Freddy was honored with the Tattoo Artist of the Year Award in 1980 and a Lifetime Achievement Award by the Body Art Expo in 2007 and his new book, Smile Now, Cry Later recounts his story.
In this episode, Freddy discusses:
-How he was a “troubled youth” and involved in gangs and incarceration.
-How the Chicano subculture influenced him from a young age.
-His experience at Youth Authority and then at Tamarack.
-Working with Good Time Charlie, Jack Rudy, and Ed Hardy and how they influenced his mindset and his art.
-How he approached his tattooing career after incarceration.
-The experience of winning the Tattoo Artist of the Year Award in 1980.
-The mindset of trying to get better with every single piece you create.
-Some of the harder times that he went through and learning from the mistakes that he made.
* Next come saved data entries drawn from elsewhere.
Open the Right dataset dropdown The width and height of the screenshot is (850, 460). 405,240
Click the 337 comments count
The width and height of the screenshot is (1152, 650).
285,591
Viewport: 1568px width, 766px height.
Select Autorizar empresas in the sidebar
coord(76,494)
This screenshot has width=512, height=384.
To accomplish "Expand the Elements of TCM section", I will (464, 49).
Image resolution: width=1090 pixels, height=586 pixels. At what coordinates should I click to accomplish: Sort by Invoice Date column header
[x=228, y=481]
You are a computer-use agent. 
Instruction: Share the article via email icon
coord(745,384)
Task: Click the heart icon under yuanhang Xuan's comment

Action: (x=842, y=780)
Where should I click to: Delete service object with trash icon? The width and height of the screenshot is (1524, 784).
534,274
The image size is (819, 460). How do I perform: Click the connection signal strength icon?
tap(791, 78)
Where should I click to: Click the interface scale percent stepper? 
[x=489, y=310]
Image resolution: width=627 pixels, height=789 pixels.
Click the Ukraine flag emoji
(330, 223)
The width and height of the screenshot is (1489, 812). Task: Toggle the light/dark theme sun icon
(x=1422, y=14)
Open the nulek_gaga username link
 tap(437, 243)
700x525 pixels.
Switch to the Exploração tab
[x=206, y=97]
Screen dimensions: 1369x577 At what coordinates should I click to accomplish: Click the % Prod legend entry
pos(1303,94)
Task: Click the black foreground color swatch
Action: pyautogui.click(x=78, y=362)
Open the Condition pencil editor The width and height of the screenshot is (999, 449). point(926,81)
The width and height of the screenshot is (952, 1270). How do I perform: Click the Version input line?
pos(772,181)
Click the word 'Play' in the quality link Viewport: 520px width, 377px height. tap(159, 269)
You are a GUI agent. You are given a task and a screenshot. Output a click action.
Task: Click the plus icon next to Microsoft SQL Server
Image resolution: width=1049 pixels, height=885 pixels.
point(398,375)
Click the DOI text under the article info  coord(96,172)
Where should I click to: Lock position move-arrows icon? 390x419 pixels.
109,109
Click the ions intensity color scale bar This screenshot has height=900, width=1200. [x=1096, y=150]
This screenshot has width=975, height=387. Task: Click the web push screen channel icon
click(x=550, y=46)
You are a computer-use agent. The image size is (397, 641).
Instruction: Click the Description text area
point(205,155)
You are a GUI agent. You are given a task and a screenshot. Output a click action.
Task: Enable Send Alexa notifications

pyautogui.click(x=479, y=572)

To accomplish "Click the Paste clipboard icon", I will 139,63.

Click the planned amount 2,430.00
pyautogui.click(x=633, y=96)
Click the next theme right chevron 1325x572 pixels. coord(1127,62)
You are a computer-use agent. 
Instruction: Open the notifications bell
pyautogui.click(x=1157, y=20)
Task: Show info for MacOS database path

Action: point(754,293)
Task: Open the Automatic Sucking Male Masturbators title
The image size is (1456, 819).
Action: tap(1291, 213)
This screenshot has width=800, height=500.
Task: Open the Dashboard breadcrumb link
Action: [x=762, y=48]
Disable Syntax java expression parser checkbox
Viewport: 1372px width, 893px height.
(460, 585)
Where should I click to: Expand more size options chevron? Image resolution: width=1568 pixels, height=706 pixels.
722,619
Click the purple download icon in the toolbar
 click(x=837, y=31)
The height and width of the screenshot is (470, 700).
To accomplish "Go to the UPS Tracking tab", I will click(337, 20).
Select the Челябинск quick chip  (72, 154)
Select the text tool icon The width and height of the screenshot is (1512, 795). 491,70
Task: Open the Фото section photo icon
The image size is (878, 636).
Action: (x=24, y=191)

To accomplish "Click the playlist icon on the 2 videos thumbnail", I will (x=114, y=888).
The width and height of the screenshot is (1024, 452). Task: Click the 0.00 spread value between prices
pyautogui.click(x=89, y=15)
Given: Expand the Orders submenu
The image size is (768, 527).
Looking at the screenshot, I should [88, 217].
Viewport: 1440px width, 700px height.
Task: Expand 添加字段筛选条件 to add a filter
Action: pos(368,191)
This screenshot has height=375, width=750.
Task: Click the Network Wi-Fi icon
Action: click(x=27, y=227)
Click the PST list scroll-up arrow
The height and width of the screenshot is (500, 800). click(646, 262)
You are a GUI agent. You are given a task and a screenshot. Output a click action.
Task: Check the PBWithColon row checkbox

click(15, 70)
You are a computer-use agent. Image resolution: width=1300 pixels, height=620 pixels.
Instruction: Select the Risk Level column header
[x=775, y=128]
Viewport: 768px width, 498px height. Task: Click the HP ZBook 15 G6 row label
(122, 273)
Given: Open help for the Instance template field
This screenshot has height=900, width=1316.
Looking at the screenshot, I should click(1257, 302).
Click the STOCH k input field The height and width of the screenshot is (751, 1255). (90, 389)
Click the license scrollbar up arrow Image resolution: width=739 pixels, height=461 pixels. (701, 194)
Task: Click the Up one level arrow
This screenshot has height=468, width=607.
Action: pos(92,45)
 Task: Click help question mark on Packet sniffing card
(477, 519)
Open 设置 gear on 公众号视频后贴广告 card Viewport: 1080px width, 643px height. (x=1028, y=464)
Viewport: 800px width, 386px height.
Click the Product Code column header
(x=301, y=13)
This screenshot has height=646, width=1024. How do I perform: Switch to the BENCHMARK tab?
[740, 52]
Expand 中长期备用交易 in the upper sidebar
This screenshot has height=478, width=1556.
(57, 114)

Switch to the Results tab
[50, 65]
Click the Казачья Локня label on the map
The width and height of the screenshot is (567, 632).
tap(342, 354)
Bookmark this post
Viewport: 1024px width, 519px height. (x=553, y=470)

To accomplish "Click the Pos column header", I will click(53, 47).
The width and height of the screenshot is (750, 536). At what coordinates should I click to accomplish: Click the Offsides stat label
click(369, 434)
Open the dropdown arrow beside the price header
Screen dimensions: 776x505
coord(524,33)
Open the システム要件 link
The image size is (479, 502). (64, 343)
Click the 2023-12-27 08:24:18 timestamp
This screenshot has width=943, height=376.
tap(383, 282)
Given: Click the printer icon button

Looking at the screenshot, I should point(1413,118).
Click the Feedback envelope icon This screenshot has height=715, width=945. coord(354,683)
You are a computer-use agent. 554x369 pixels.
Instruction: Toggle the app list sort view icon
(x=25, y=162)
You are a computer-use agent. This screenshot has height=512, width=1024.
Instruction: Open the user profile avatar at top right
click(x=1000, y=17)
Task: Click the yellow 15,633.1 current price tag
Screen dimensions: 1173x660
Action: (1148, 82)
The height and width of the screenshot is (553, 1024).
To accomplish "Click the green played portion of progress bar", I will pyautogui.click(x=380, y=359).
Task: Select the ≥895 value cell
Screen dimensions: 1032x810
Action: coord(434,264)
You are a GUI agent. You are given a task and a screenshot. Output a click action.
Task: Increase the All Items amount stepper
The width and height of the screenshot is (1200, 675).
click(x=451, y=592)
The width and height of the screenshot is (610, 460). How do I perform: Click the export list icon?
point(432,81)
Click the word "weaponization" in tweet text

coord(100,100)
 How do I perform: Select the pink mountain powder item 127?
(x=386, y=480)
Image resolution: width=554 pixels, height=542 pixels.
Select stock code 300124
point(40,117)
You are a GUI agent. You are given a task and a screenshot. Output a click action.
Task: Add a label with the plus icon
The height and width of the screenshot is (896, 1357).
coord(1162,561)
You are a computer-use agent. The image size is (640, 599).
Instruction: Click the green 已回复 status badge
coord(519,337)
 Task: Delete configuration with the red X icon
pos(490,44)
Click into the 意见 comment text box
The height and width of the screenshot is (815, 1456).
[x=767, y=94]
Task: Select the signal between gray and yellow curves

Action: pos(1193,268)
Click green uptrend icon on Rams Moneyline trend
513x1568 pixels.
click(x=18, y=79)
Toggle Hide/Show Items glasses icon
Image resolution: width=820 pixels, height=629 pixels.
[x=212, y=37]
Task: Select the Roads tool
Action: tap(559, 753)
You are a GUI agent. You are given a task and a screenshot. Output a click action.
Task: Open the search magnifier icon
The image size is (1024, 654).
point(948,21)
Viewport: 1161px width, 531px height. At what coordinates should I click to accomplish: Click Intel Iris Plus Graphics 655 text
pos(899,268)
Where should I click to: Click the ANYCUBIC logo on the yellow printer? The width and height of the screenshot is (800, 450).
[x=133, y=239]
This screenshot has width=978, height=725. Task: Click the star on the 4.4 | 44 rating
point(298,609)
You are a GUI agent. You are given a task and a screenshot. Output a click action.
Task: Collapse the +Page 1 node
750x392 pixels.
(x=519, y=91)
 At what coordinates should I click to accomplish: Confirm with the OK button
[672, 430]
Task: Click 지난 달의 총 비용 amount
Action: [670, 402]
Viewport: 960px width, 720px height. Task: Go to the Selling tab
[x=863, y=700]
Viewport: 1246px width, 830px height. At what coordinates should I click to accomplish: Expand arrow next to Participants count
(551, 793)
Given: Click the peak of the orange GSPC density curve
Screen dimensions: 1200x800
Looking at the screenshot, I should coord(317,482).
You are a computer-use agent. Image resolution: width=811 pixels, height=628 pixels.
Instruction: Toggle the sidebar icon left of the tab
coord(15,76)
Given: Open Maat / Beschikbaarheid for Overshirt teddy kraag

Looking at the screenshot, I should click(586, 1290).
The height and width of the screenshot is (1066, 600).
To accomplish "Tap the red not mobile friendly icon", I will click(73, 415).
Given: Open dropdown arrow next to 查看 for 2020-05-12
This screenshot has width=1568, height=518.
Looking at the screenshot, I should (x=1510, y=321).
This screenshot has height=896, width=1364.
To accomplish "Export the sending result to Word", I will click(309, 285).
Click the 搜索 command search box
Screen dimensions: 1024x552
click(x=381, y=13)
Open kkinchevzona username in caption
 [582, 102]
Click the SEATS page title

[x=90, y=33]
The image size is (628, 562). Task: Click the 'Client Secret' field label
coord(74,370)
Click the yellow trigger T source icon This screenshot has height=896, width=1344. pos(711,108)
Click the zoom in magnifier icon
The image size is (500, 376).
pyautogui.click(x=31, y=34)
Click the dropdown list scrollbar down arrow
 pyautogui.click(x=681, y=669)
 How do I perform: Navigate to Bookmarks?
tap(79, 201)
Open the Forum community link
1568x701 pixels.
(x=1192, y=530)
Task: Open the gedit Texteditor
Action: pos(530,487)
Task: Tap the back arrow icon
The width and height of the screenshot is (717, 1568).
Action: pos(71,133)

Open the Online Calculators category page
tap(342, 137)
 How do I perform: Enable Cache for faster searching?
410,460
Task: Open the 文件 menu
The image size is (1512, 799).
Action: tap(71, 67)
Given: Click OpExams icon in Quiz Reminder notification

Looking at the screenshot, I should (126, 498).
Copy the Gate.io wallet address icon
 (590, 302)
-Coming back to the tattoo scene with a new focus.
-His renewed commitment to be teachable in all the things that he had missed out on.
-How rehab changed his life.
-The way in which meditation helped him to maintain focus with his art.
Freddy’s Final Push will inspire you to push past your obstacles… they are supposed to be there!
“Ed Hardy’s objective, which became our objective, was to get the world to see that tattooing was a form of art.”
“I came back with this new focus, and I realized that things had really changed.”
“That was the commitment that I made. To be teachable.”
“It’s almost like a new beginning for me.”
“Nothing comes easy. Everything requires hard work and determination.”
“Always fight. Always work hard. And always push forward.”